A partire da Gesù
di don Silvio Longobardi
Dal Vangelo secondo Giovanni (Gv 21,15-17)
Quando si fu manifestato ai suoi discepoli ed ebbe mangiato con loro, Gesù disse a Simon Pietro: «Simone di Giovanni, mi vuoi bene tu più di costoro?». Gli rispose: «Certo, Signore, tu lo sai che ti voglio bene». Gli disse: «Pasci i miei agnelli».
Gli disse di nuovo: «Simone di Giovanni, mi vuoi bene?». Gli rispose: «Certo, Signore, tu lo sai che ti voglio bene». Gli disse: «Pasci le mie pecorelle».
Gli disse per la terza volta: «Simone di Giovanni, mi vuoi bene?». Pietro rimase addolorato che per la terza volta gli dicesse: Mi vuoi bene?, e gli disse: «Signore, tu sai tutto; tu sai che ti voglio bene». Gli rispose Gesù: «Pasci le mie pecorelle».
Il commento
“Gli disse per la terza volta: «Simone, figlio di Giovanni, mi vuoi bene?»” (21,17). Oggi la Chiesa fa memoria di san Giovanni Paolo II. Possiamo giustamente pensare che la domanda risuona tre volte in relazione al triplice rinnegamento di Pietro. Ci sono però anche altre sfumature. L’insistenza fa capire che la vocazione trova la sua forza e la sua unica garanzia nel legame personale con Gesù. Tutto nasce da Lui e tutto cresce nella misura in cui custodiamo l’amore per Lui. Il Signore conosce bene la debolezza del discepolo eppure lo chiama e gli affida un ministero carico di responsabilità. Allo stesso modo, non si stanca di chiamarci per nome e di proporre umilmente la stessa domanda, come se avesse bisogno di noi. Non basta accogliere la chiamata quando la vita appare come un’alba piena di mistero, bisogna rispondere ogni giorno con sempre maggiore consapevolezza. Questo dialogo, che probabilmente avviene in disparte, fa pensare alla preghiera quotidiana con la quale il sacerdote si consegna totalmente, cenere e tutto, nelle mani del suo Signore e da Lui attende la forza per continuare la sua missione.
Leggiamo questo brano nella cornice luminosa di Giovanni Paolo II. Nel libro autobiografico Alzatevi, andiamo presenta così la responsabilità sacerdotale: “il pastore deve andare avanti nel dare la vita per le sue pecore; è lui a dover essere il primo nel sacrificio e nella dedizione.
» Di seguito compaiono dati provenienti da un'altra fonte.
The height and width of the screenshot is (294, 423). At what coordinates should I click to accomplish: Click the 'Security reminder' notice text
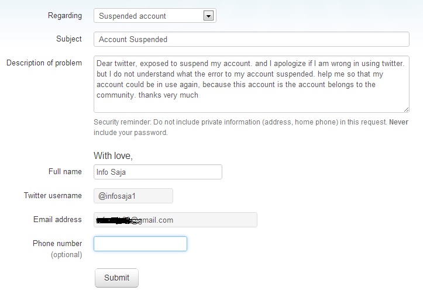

Si offerto alla morte per amore dei suoi” (p. 41). Nella misura in cui resta legato al buon Pastore, il presbitero impara a vivere ogni cosa nella luce dell’obbedienza al Padre e riceve la grazia di fare della vita un servizio umile e gratuito alla comunità dei fratelli. “La gente ha bisogno di uscire dall’anonimato e dalla paura, ha bisogno di essere conosciuta e chiamata per nome, di camminare sicura sui sentieri della vita, di essere ritrovata se perduta, di essere amata, di ricevere la salvezza come dono supremo dell’amore: proprio questo fa Gesù, il buon Pastore; Lui e i presbiteri con Lui” (Pastores dabo vobis, 82). All’intercessione di Giovanni Paolo II oggi affidiamo i presbiteri, specie quelli che sono stanchi e delusi.